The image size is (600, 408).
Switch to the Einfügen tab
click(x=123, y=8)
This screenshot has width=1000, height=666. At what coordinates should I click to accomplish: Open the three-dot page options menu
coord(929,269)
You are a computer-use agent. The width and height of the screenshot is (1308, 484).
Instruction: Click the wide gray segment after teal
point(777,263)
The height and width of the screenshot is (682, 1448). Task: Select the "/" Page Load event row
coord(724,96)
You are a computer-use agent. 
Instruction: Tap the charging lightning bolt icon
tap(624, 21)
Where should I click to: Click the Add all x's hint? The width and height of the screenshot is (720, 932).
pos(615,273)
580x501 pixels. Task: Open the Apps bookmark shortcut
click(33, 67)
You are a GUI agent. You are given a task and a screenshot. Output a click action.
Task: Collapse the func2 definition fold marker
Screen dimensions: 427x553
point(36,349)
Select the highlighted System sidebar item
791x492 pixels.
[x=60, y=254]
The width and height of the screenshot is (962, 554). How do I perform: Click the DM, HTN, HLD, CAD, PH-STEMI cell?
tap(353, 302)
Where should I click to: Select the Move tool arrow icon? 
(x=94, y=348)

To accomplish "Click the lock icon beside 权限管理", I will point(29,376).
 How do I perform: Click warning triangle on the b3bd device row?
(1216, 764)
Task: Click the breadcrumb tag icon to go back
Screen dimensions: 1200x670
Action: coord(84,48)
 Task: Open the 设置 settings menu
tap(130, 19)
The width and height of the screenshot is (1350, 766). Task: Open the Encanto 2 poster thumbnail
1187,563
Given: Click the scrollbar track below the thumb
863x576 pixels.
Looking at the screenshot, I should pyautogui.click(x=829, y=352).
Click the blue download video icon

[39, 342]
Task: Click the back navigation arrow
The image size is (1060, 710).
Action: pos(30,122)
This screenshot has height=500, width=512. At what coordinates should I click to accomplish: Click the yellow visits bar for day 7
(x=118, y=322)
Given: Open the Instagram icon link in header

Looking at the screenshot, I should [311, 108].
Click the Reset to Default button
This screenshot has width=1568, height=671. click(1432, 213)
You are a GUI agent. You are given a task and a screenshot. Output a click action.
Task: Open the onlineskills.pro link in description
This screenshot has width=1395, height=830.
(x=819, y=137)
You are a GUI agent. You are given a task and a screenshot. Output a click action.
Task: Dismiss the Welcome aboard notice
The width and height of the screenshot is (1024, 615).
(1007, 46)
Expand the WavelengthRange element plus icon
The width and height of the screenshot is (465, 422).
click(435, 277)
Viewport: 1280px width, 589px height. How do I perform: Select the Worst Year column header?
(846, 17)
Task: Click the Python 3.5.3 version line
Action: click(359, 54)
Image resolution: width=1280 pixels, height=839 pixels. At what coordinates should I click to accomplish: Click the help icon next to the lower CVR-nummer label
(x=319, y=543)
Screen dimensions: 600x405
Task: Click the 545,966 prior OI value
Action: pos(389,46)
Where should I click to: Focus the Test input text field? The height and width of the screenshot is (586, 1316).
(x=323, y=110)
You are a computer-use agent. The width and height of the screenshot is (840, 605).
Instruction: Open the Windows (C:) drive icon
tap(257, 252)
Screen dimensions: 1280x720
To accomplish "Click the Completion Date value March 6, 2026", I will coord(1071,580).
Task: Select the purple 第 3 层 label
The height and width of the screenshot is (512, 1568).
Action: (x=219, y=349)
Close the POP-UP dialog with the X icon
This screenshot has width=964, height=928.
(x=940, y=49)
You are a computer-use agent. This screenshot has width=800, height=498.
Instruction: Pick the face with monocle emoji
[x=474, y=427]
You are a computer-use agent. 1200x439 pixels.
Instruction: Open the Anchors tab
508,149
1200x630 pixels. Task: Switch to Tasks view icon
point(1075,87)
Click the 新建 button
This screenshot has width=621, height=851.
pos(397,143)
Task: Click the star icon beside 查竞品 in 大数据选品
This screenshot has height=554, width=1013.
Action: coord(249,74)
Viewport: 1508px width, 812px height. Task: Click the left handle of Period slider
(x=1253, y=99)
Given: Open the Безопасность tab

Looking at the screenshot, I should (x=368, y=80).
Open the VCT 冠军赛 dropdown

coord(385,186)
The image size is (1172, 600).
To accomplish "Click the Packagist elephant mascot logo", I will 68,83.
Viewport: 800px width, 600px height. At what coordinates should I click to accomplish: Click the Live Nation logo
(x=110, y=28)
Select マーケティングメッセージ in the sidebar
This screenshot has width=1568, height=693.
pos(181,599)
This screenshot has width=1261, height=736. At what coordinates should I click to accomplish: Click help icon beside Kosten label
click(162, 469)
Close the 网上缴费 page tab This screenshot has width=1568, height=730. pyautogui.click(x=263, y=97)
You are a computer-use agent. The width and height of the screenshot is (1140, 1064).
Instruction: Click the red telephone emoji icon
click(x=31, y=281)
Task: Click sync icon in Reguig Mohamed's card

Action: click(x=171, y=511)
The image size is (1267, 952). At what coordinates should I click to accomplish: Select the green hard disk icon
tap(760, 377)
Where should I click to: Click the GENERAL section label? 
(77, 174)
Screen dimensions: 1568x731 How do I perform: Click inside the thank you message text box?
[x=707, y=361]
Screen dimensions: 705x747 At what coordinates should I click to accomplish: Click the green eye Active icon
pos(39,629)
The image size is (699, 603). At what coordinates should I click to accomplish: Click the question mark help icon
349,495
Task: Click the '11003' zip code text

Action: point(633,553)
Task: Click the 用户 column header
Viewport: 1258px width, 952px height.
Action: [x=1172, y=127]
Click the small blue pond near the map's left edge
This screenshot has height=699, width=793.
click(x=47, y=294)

━━━━━━━━━━━━━━━━

TASK ITEM => Go through the listing above. Show each line where the word "will" is found.

THE COMPLETED TASK =>
To accomplish "Click the lock icon beside 权限管理", I will point(29,376).
To accomplish "Click the Completion Date value March 6, 2026", I will coord(1071,580).
To accomplish "Click the Packagist elephant mascot logo", I will 68,83.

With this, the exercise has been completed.